**Task description**: This exercise asks for the entries to be repeated exactly, without their images.

**Information provided**:

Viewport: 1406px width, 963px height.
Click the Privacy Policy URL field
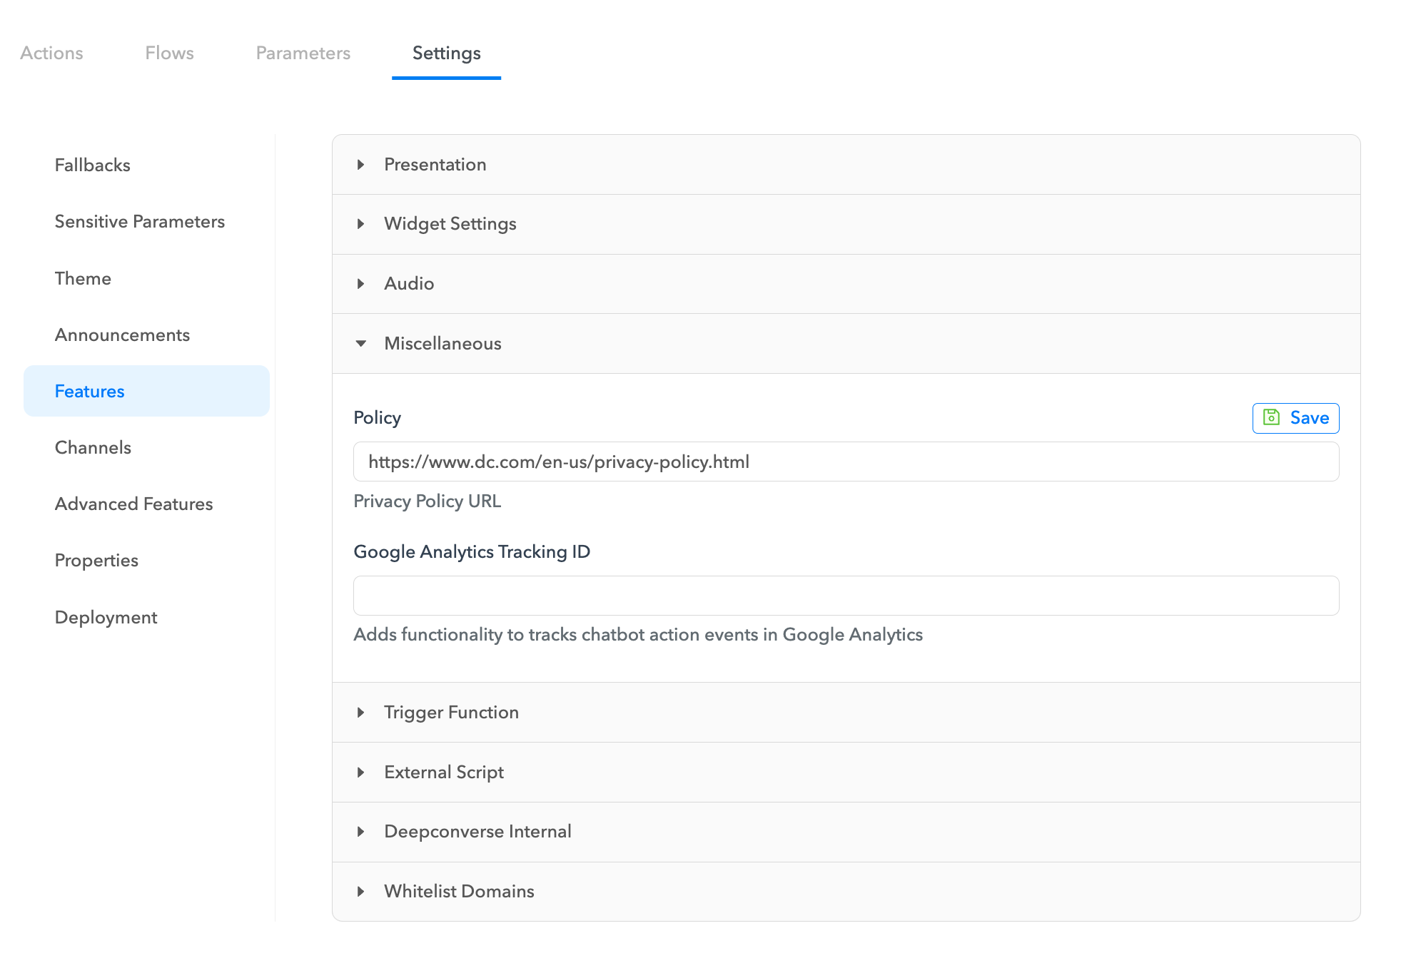(x=846, y=462)
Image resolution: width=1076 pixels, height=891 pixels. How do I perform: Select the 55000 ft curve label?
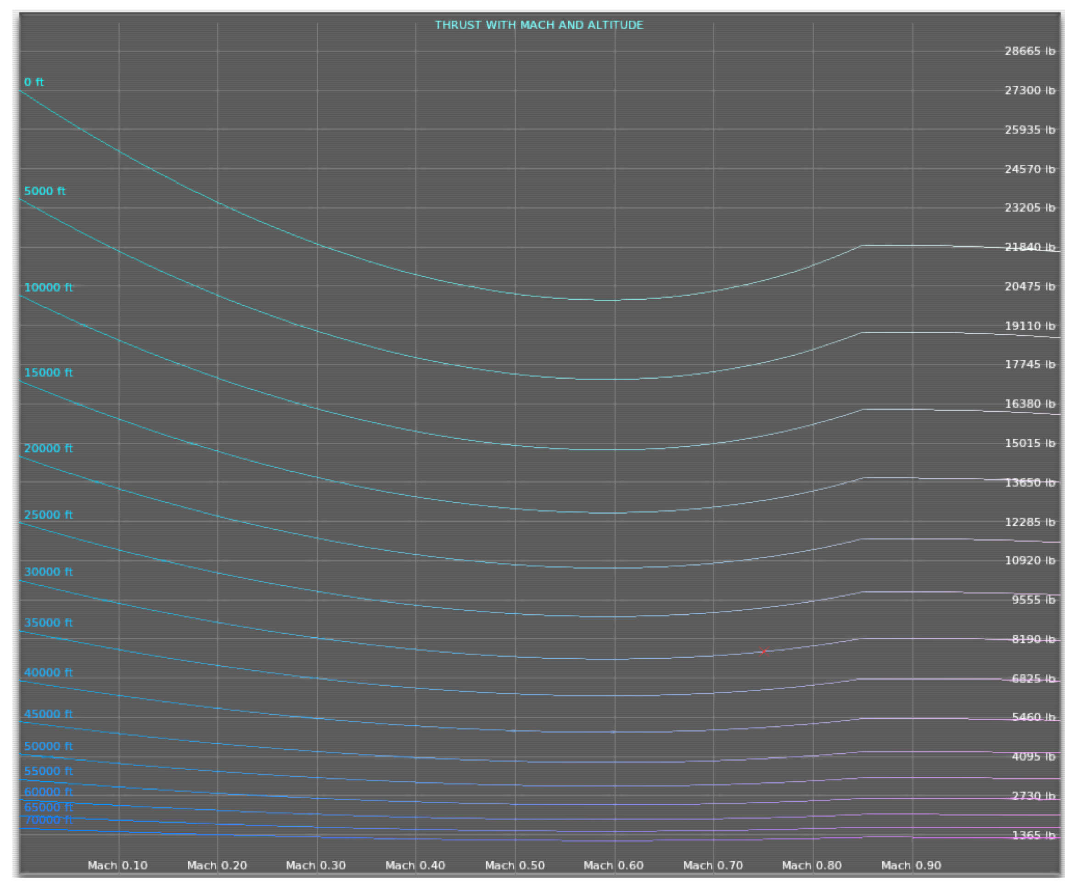(x=48, y=771)
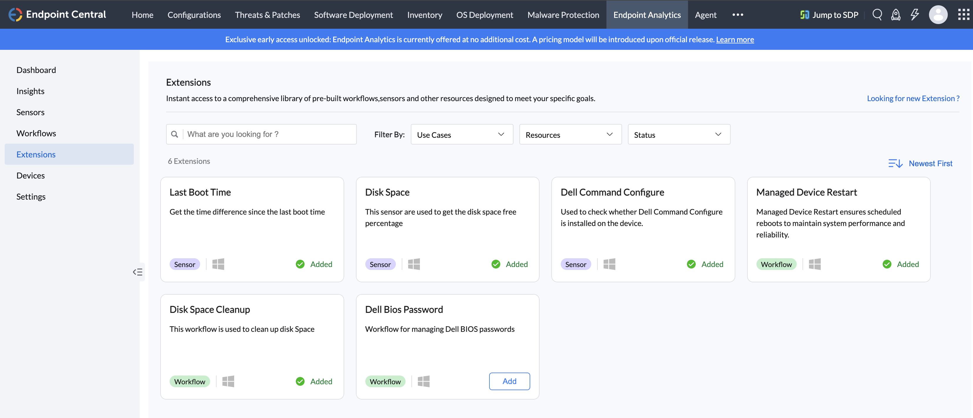Open the Resources filter dropdown
This screenshot has width=973, height=418.
point(570,135)
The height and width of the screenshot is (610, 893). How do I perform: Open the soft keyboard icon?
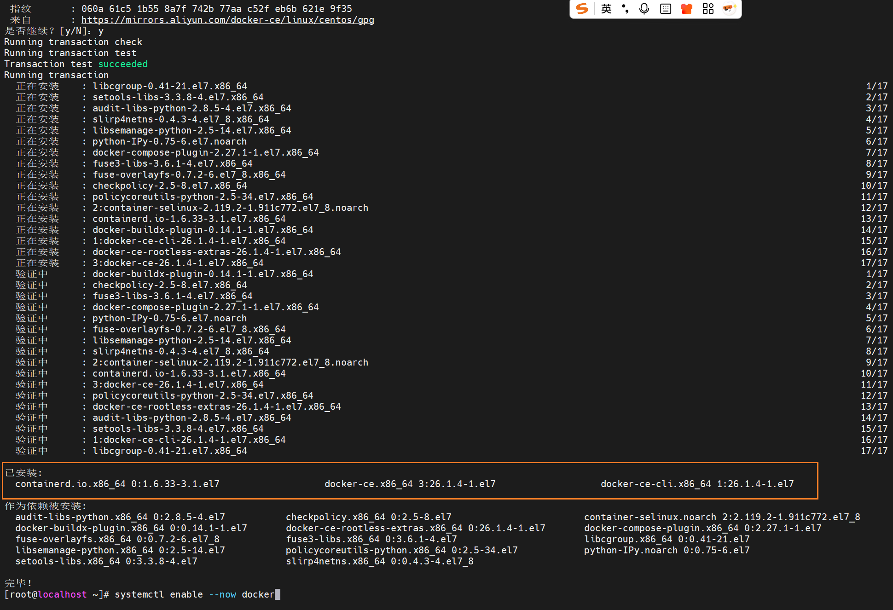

**Reply to the task**:
Viewport: 1406px width, 963px height.
Click the Privacy Policy URL field
(x=846, y=462)
Image resolution: width=1076 pixels, height=891 pixels. How do I perform: Select the 55000 ft curve label?
(x=48, y=771)
Open the Resources filter dropdown
This screenshot has width=973, height=418.
point(570,135)
The height and width of the screenshot is (610, 893). How do I perform: Open the soft keyboard icon?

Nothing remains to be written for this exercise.